The reform had been to abolish tenancy, benefiting 1.5 million poor households. This achievement was the result of decades of struggle by Kerala's peasant associations. The reform act itself was initially passed by the 1957 communist ministry, but that ministry was dismissed by the Indian central government - primarily to thwart the land reform. A second communist ministry pushed for the reform again in the late 1960s, but it was a centrist ministry that finally implemented it in 1971, acting under heavy public pressure. The land reform initiative abolished tenancy and landlord exploitation; effective public food distribution that provides subsidized rice to low-income households; protective laws for agricultural workers; pensions for retired agricultural laborers; and a high rate of government employment for members of formerly low-caste communities.

The communists may be called the true Gandhians of Kerala; they were the ones who were mostly interested in uplifting the poor people. Active grassroots organizations are the political key to Kerala's success. It is, for one thing, an intensely political region. Almost all the people are highly aware of the happenings around the world. Discussions in a tea shop could range from local development to America invading Iraq. This is the reason that made Kerala the most politically stable region in entire India.

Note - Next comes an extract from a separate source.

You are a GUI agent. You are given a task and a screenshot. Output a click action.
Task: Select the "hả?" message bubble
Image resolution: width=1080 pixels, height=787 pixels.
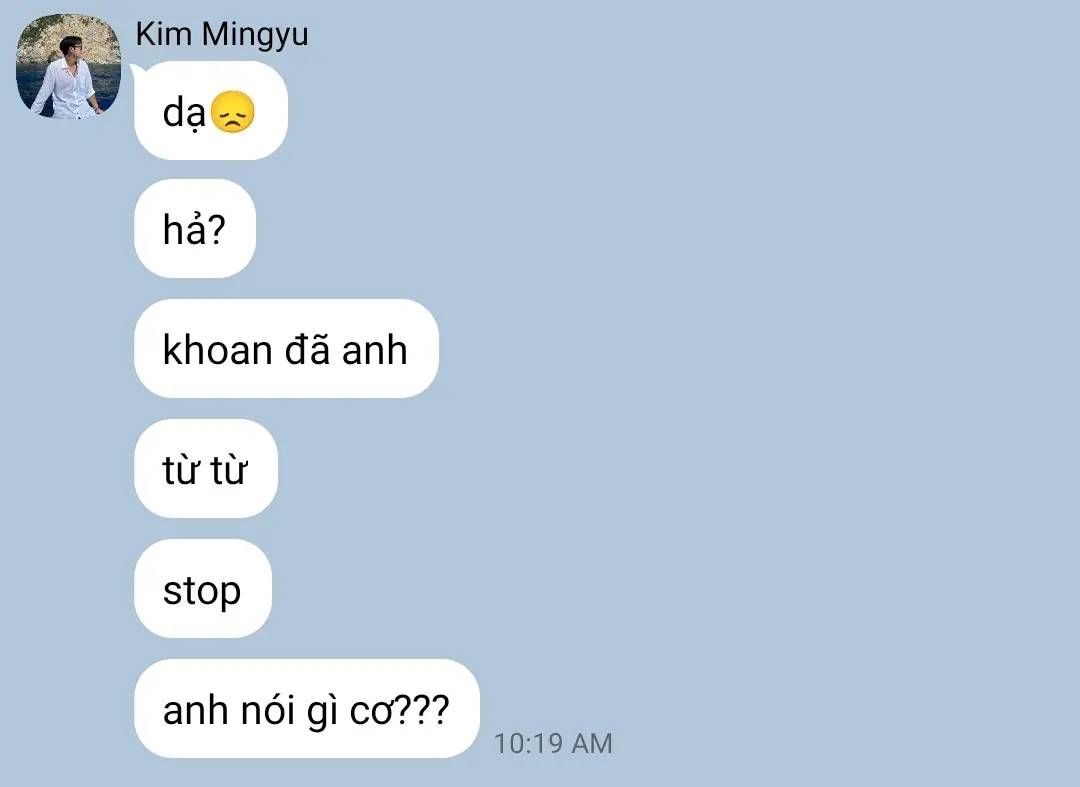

Though the model is highly appreciated the world over there is also growing criticism. This model is not without its deficiencies. It has created an educated pool of men who can find no work in their home state. Kerala has a migrant population of about 10 million or a third of all the population of the state. Many are opposed to the industries because they think it could damage the environment. This is an argument that is heard only in the developed world. The Malayalee community is spread around the world, concentrated mainly in the Middle East. The oil boom of the seventies lured many Keralites to the Middle East. Unemployment is Kerala’s greatest bane. No industries worth the name exist in the state. The backbone of Kerala economy is the remittances paid by its large expatriated population which amounts to more than three time the budget of the state. However, this is a model worth emulating in any region short of money but aspire high living standards.